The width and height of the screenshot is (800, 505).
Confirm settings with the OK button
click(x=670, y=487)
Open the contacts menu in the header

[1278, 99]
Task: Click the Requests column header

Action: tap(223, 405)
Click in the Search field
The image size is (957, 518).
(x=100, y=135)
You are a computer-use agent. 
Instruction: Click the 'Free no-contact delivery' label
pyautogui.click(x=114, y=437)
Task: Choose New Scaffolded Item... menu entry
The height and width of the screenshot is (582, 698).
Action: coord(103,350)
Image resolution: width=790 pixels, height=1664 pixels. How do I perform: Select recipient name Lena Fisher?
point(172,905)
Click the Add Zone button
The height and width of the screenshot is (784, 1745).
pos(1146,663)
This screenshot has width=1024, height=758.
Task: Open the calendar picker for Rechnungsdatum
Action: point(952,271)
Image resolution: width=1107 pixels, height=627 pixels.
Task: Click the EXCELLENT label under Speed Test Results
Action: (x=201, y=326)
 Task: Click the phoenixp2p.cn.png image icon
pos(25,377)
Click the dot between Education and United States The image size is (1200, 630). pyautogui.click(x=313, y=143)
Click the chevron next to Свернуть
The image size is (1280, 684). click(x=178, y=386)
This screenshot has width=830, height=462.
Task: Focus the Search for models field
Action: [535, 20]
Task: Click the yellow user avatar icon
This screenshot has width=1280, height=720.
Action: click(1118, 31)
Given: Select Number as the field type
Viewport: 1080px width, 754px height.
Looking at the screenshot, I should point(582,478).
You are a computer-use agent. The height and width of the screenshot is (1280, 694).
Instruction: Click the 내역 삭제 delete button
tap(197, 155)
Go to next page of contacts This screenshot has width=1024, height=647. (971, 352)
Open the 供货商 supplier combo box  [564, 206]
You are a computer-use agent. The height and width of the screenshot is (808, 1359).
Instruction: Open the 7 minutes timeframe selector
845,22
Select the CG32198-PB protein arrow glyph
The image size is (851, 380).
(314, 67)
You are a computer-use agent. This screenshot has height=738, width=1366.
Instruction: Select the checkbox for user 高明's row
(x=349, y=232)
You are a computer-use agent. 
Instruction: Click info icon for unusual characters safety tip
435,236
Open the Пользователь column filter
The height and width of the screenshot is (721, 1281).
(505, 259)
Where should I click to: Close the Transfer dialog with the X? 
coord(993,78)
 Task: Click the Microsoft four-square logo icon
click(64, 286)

Exercise description:
What is the number of lines in the data that hold the word "agent"? Reply with that number and nothing else.

The answer:
5